• [Activity]: Exact copies of the lines from the one holding "Toggle checkmark reaction" through the last line of the entries below are to be printed, with pictures omitted.

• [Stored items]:
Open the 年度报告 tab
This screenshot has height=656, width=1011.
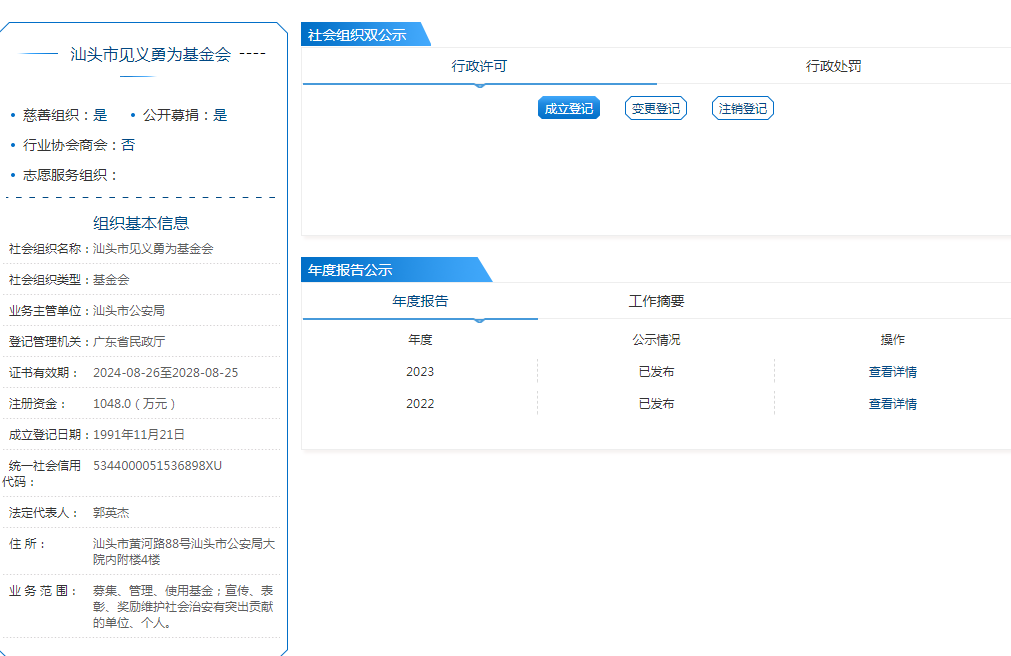click(420, 301)
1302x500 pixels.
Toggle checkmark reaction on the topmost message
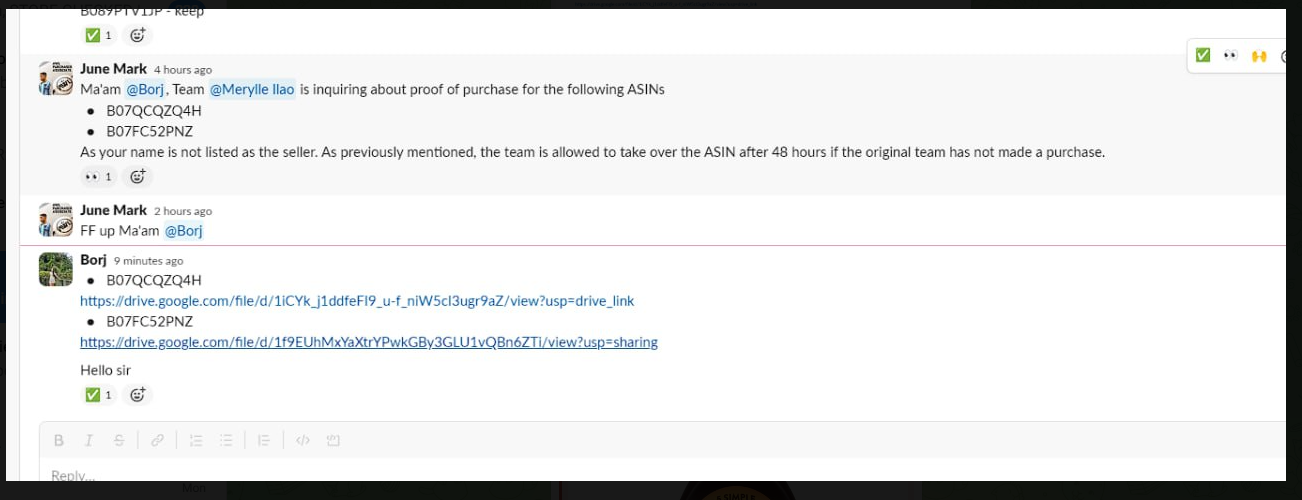(99, 35)
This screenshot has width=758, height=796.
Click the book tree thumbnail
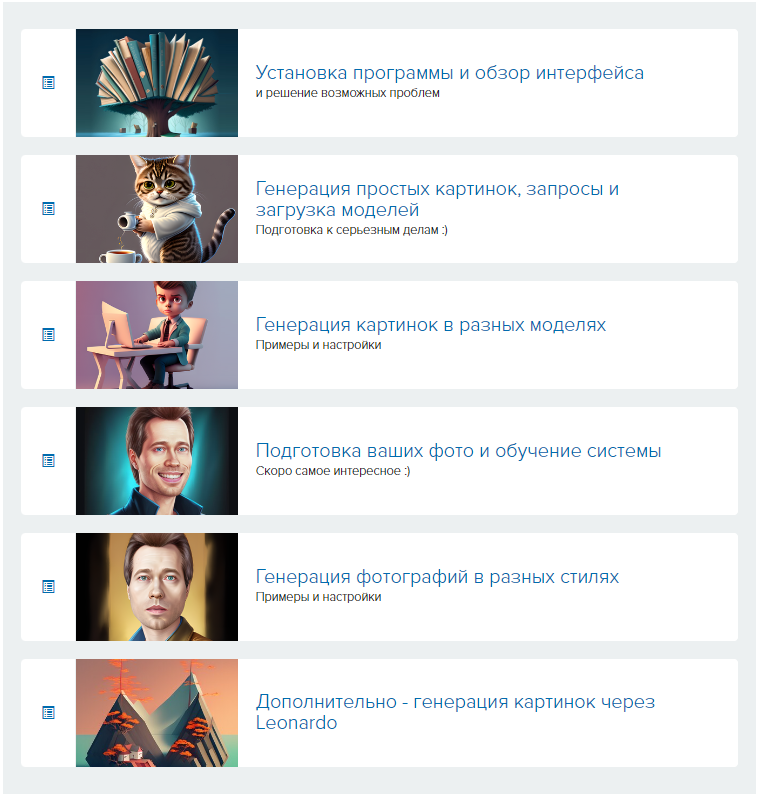(x=157, y=83)
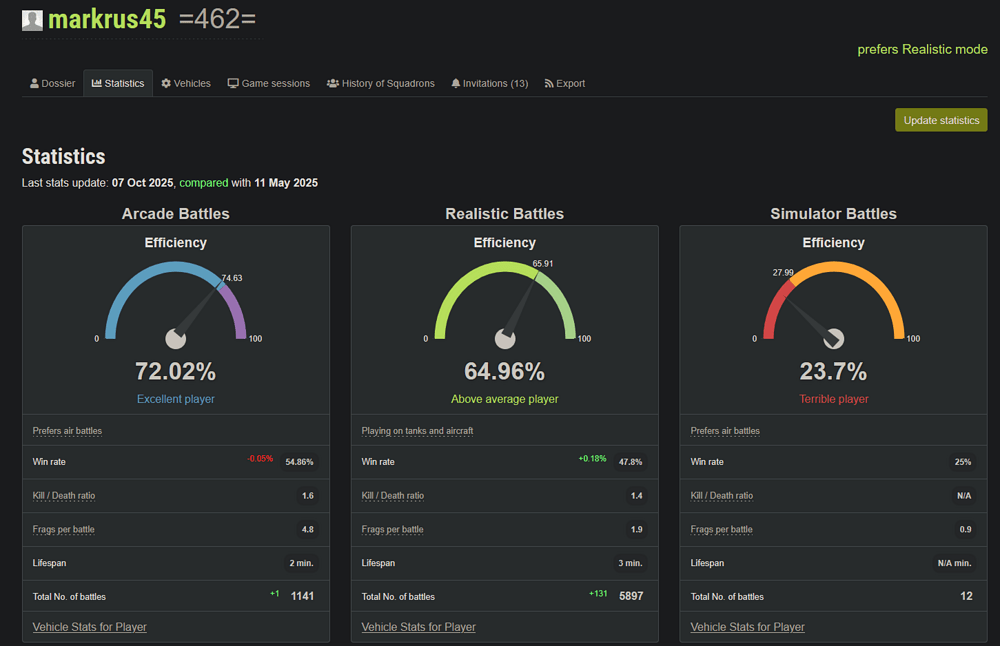This screenshot has width=1000, height=646.
Task: Click the Simulator Battles efficiency gauge
Action: click(833, 305)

• [Result]:
Toggle checkmark reaction on the topmost message
(99, 35)
This screenshot has width=758, height=796.
Click the book tree thumbnail
(x=157, y=83)
This screenshot has width=1000, height=646.
Task: Click the Simulator Battles efficiency gauge
Action: click(833, 305)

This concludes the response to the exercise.